Source excerpt:
»»
“Avoid the North American part because there is only television, you hear?”

 Cassia Hosni 

The inclusion of moving images into the exhibitions of the São Paulo Biennial in the early 1970s can be seen as a setting of technical, aesthetic, and geopolitical conflict. Such conflicts proliferated due to the very model adopted by the event (and abandoned only in 2006, in its 27th edition), which was based on national representations wherein the invited countries pay for the transport of works and equipment—and therefore have the final word on what will be displayed. It is not by chance that this regime attributed greatest importance to financial aspects, allowing the great economic powers to have greater prominence. Far from detailing the specifics of each edition, what is proposed here is a reflection on some issues in the ways in which video works were exposed, viewed, and received by critics and the public in a period that was sensitive towards the audiovisual.
««
The request: According to the essay on video at the São Paulo Biennial, in which year and edition did the event abandon its model of national representations?

Data shown:
»»
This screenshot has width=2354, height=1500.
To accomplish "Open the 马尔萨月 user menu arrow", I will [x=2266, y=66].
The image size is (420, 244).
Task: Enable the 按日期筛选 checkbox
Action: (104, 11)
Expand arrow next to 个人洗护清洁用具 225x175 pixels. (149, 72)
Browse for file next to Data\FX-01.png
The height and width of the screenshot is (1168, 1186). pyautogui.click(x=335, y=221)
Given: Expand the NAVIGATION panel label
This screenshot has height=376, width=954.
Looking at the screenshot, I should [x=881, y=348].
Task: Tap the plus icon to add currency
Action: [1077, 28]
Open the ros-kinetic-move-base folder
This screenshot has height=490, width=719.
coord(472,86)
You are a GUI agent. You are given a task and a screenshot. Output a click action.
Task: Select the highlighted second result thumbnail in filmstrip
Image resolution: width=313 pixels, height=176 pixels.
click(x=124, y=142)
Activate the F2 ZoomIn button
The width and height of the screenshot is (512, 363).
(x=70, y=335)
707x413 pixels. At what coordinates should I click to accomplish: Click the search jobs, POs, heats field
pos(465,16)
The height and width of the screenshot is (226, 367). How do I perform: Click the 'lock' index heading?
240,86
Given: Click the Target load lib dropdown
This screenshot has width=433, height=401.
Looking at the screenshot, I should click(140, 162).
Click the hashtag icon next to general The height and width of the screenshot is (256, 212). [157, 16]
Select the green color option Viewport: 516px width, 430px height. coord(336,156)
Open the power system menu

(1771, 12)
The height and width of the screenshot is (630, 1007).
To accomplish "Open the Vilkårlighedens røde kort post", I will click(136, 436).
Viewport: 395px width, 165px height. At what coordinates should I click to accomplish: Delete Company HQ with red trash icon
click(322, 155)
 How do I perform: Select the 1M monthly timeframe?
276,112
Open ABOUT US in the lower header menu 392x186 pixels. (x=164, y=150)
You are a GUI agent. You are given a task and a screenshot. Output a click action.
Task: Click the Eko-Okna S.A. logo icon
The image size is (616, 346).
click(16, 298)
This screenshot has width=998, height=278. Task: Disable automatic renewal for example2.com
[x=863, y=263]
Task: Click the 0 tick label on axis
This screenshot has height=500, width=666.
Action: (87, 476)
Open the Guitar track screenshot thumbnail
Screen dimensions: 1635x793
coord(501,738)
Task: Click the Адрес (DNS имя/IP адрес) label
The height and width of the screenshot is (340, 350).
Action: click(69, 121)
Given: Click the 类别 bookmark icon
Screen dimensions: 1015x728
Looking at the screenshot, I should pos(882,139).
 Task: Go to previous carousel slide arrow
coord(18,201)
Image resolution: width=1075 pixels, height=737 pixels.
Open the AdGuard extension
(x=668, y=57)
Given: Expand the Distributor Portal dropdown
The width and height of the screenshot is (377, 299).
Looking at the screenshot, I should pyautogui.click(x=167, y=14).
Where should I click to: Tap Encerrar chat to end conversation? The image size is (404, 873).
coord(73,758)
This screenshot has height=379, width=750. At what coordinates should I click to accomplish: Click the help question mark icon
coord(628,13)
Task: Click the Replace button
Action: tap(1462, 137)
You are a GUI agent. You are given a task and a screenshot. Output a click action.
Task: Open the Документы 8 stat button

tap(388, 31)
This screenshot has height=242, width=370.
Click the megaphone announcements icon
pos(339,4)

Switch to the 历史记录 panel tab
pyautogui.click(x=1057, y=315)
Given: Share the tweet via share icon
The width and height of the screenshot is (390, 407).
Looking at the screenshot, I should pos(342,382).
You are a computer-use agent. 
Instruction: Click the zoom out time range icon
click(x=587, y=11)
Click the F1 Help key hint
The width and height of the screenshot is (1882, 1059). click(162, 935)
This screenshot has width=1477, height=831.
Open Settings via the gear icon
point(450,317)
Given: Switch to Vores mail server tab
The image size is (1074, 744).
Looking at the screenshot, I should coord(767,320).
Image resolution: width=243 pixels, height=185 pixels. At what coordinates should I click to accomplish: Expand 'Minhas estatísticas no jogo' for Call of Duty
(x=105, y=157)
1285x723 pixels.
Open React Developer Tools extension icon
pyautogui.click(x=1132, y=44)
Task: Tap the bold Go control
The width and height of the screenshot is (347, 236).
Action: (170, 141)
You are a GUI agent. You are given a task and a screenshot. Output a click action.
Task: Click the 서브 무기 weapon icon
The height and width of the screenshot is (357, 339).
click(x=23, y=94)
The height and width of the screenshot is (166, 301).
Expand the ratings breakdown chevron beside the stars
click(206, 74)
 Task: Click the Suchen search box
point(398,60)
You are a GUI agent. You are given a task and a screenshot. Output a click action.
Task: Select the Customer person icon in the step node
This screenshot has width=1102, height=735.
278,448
««
Correct result: In 2006, in its 27th edition.